EXERCISE REQUIREMENTS: Only the lines holding the word "Open" are wanted; copy each of them from the listing.

TASK INPUT:
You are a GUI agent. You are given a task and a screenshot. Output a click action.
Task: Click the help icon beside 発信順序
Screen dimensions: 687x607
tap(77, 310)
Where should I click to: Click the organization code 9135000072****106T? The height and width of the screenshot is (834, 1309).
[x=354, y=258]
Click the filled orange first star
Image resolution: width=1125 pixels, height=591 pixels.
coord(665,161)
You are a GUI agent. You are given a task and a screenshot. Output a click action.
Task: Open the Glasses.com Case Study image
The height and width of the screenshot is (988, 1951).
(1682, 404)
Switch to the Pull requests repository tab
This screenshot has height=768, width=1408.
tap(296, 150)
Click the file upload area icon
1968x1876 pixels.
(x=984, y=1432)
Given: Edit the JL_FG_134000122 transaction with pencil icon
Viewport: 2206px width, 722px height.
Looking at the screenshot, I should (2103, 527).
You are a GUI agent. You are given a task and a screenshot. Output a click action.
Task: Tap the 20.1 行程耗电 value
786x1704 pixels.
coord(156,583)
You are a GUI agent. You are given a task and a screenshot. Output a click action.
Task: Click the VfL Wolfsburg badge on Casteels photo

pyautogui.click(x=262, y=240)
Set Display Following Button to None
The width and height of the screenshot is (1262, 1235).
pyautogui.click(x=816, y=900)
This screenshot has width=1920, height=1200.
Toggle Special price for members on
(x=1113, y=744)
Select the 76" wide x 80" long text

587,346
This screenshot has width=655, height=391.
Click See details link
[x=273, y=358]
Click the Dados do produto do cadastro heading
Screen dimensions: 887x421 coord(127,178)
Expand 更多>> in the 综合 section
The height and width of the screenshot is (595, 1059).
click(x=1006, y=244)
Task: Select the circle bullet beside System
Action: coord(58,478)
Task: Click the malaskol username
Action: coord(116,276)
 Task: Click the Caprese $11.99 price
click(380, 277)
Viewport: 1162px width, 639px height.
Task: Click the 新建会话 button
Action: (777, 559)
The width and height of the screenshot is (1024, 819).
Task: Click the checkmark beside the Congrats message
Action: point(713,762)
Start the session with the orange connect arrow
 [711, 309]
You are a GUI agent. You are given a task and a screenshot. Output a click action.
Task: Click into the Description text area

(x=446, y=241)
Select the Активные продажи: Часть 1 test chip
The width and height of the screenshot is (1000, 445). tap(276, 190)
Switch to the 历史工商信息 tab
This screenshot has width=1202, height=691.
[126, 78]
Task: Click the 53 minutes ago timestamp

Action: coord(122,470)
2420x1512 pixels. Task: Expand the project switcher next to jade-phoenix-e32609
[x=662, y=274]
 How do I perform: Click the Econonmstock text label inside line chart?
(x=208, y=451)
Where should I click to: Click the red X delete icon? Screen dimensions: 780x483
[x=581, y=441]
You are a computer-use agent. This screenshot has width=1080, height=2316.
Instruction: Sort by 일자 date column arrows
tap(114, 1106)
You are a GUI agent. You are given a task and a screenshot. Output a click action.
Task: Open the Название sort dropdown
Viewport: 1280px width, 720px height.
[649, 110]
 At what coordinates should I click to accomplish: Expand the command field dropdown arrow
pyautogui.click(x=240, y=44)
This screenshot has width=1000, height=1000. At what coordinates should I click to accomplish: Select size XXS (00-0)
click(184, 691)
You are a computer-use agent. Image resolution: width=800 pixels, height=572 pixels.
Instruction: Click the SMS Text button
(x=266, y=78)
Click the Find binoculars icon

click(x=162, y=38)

SOLVED EXERCISE:
Task: Open the Glasses.com Case Study image
Task: Open the Название sort dropdown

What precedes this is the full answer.